PROBLEMS TO SOLVE
1 - Reproduce a passage from the CentOS mailing list post without alteration. Begin at the words "I just get irritated" and stop after the words "say about CentOS.".
2 - Answer the following questions using the CentOS mailing list post.
(a) On what date and at what time was the post sent?
(b) According to the quoted FAQ, within what period of the Update Set release will a release normally appear?
(c) Whom does the writer say he cannot recall having anything positive to say about CentOS?
3 - State whether each statement agrees with the CentOS mailing list post. Answer yes or no, and quote the words of the post that decide it.
(a) The writer states that release dates have been published for point releases.
(b) The writer believes the FAQ write-up ought to be changed.
(c) Ned Slider's message is dated Wed, Mar 23, 2011, at 06:45:46AM.

[START OF PAGE EXTRACT]

[CentOS] The delays on CentOS 5.6 are causing EPEL incompatibilities
John R. Dennison
jrd at gerdesas.com
Wed Mar 23 08:16:49 UTC 2011
On Wed, Mar 23, 2011 at 06:45:46AM +0000, Ned Slider wrote:
>
> I see time-lines clearly published in this FAQ on the CentOS website:
Trimmed for brevity.
> "This will normally be within 2 weeks of the Update Set release."
>
> The above FAQ creates an expectation of 2 weeks being the norm. Equally
> it is not unreasonable to define any release made after two weeks to be
> "late" (or later than hoped if you prefer) by the developers own hopes
> and expectations.
"later than hoped" is a little more on target. You know as well
as I do that there has never been a release date published for
releases, be they primary or point releases. I read the above
as an intended goal, not a hard and fast project time-line; but
I will grant that it does lead consumers to expect it within
the time frame referenced. That write-up should, in my opinion,
be changed to reflect the realities of the situation which are
that there are no published release dates and that releases are
best-effort affairs.
I just get irritated by seeing nothing but negative comments out
of people that have been consumers of the project for years, or
in the case of the post that this is a reply to, by someone that
was part of the project itself. To be honest I can't recall the
last time I saw Dag have anything positive to say about CentOS.

[END OF PAGE EXTRACT]
[START OF INFORMATION SUPPLIED]

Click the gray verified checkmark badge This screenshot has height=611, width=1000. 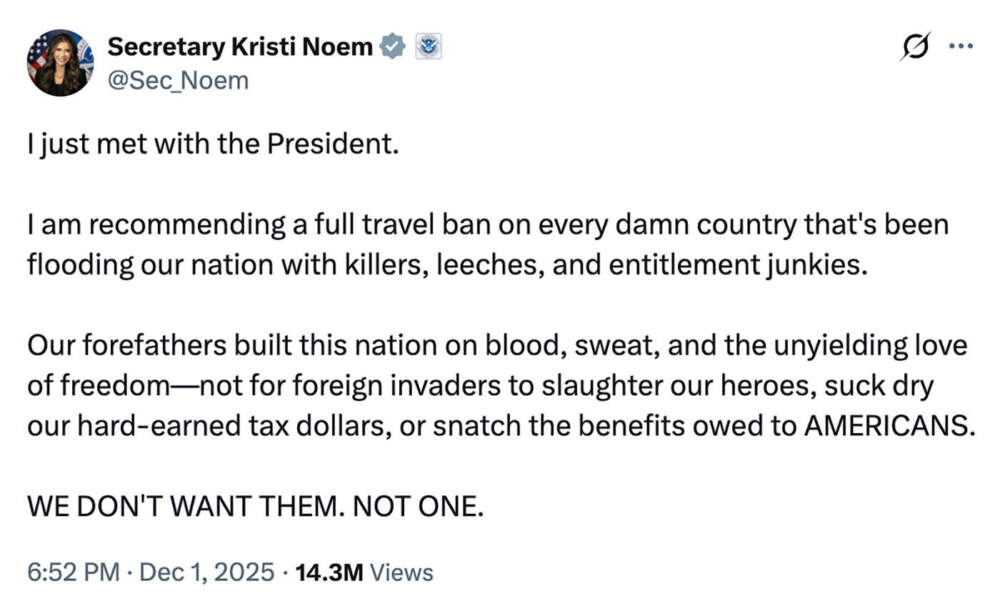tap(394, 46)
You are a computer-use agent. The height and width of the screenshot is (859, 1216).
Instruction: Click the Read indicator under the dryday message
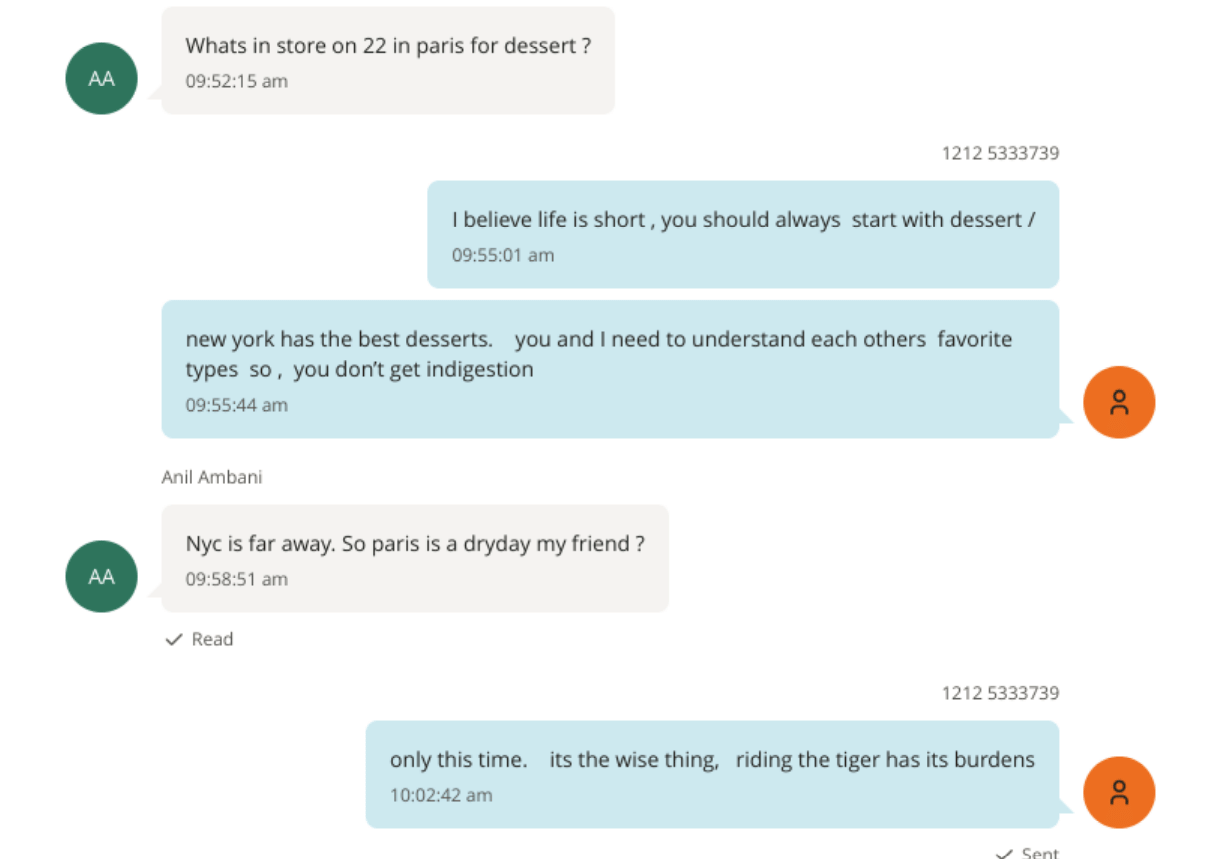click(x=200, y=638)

[END OF INFORMATION SUPPLIED]

SOLUTIONS TO THE PROBLEMS
1 -
I just get irritated by seeing nothing but negative comments out
of people that have been consumers of the project for years, or
in the case of the post that this is a reply to, by someone that
was part of the project itself. To be honest I can't recall the
last time I saw Dag have anything positive to say about CentOS.

2 -
(a) Wed Mar 23 08:16:49 UTC 2011
(b) Within 2 weeks
(c) Dag

3 -
(a) No: "there has never been a release date published for releases, be they primary or point releases"
(b) Yes: "That write-up should, in my opinion, be changed"
(c) Yes: "On Wed, Mar 23, 2011 at 06:45:46AM +0000, Ned Slider wrote:"